DE LA POINTE AUX POMPONS

Histoire des iris à éperons 

C'est peut-être Ben Hager, dans « The World of Irises » qui a donné la meilleure description des iris à éperons, du moins tels qu'ils étaient en 1978 quand le livre a été publié. Voici ce qu'il a écrit : « Les iris (à éperons) se singularisent par des changements dans le développement de la zone des barbes de sorte que celles-ci s'allongent au-delà de leur situation normale sur les sépales et forment des éperons pointus plus ou moins longs, souvent accompagnés de barbes ou de longs filaments se terminant par de petits pétaloïdes ou des frous-frous sans barbes. Dans les meilleures circonstances, ce phénomène peut être considéré comme curieux, décoratif et même esthétiquement excitant comme dans le cas des gracieux appendices en forme de cuiller. Des éperons bien formés peuvent conférer à la fleur une sorte de gaîté communicative... » En trente cinq ans les choses ont pas mal évolué, mais l’essentiel tel qu'il est raconté par Ben Hager reste.
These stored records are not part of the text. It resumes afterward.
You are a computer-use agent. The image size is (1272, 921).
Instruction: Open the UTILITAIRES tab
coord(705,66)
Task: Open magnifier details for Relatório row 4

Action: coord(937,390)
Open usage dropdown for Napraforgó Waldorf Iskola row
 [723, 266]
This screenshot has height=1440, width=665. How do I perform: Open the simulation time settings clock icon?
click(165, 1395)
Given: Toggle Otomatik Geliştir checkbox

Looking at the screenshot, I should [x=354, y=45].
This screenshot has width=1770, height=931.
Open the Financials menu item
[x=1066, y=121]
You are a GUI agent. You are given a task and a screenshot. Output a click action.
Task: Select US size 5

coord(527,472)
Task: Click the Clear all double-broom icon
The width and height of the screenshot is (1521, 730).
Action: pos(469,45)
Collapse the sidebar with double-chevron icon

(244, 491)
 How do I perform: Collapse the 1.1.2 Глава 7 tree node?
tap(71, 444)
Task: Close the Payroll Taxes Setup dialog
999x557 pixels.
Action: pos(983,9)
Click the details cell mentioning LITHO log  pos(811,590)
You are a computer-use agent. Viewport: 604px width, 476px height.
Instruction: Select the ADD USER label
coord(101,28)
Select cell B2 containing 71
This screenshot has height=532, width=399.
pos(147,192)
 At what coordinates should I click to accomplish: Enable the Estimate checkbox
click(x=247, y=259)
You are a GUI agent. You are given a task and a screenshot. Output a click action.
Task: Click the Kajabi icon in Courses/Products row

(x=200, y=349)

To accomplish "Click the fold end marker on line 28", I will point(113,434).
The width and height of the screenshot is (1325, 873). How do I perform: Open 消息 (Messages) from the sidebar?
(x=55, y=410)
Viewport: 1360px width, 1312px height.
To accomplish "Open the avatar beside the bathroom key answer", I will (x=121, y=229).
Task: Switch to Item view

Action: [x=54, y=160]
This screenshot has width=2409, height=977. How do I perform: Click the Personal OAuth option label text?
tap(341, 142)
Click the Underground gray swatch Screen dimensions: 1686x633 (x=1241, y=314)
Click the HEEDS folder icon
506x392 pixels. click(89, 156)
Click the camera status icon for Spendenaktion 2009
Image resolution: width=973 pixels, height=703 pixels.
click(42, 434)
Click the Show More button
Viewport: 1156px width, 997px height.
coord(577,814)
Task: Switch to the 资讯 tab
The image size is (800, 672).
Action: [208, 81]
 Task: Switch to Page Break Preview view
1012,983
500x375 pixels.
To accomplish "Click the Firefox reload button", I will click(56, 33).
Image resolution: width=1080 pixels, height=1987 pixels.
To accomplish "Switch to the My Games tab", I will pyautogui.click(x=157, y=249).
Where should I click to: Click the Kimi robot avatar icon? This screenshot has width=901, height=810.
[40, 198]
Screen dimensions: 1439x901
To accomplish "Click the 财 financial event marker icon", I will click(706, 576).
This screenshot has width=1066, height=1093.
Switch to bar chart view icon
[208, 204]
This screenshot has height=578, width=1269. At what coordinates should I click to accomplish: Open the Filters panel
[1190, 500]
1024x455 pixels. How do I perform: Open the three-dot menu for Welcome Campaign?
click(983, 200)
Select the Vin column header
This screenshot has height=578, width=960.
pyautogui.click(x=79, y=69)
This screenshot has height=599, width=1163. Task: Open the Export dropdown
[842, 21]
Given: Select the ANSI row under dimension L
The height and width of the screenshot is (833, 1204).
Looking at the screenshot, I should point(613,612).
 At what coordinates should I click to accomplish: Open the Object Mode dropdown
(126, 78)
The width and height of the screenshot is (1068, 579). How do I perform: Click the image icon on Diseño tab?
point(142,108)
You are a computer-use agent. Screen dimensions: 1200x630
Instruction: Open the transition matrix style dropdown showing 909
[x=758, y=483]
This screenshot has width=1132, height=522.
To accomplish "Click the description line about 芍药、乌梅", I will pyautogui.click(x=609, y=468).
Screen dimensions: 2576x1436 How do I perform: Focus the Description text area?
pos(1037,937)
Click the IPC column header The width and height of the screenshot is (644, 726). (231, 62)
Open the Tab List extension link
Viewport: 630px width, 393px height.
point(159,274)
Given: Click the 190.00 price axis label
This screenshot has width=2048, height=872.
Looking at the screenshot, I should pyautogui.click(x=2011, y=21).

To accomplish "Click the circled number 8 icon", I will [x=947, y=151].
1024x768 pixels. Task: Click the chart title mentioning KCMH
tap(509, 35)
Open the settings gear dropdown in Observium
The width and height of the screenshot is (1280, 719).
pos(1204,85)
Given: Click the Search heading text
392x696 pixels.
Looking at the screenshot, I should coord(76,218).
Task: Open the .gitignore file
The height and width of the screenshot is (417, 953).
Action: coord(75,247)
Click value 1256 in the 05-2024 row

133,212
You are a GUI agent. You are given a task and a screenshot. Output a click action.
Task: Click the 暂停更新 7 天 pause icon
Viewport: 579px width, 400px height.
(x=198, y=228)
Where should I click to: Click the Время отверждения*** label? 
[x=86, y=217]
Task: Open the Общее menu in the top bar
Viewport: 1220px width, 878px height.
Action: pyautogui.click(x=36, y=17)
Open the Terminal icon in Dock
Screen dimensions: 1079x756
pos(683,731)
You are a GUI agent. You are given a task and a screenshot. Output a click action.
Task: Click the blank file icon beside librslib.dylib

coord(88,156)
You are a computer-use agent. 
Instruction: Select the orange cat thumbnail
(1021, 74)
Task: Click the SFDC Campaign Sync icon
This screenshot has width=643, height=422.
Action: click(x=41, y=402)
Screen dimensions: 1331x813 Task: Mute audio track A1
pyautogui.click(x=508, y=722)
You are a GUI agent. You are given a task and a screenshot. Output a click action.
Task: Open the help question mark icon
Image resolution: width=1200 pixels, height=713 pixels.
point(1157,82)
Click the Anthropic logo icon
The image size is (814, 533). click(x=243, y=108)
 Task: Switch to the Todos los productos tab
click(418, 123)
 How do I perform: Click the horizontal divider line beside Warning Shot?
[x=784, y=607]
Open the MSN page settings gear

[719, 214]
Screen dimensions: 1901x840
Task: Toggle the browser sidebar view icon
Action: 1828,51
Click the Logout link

 Ces éperons ne datent pas d'aujourd'hui ! Il paraît qu'ils seraient apparus dans les années trente dans les jardins des frères Sass, dans le Nebraska. A l'époque ils étaient considérés comme des anomalies douteuses et tout simplement rejetés. Mais une personne a vu le parti qu'il pouvait en tirer. C'est Lloyd Austin, en Californie. Il s'est attaché à les multiplier à la fin des années 1950, à partir de variétés recueillies dans les champs de Sydney Mitchell. L'une de ces variétés « hérétiques » a, par la suite, reçu le nom prémonitoire de 'Advance Guard'. C'était le croisement de deux plicatas : 'Midwest' et un frère de semis de 'San Francisco'. Une autre étant un iris trouvé parmi les semis de Hans Sass. Nous voici donc, au début des années 1960, avec les premiers iris a éperons sélectionnés pour leurs étonnantes excroissances et qu'à cette époque de conquête spatiale on a baptisé « Space Age ».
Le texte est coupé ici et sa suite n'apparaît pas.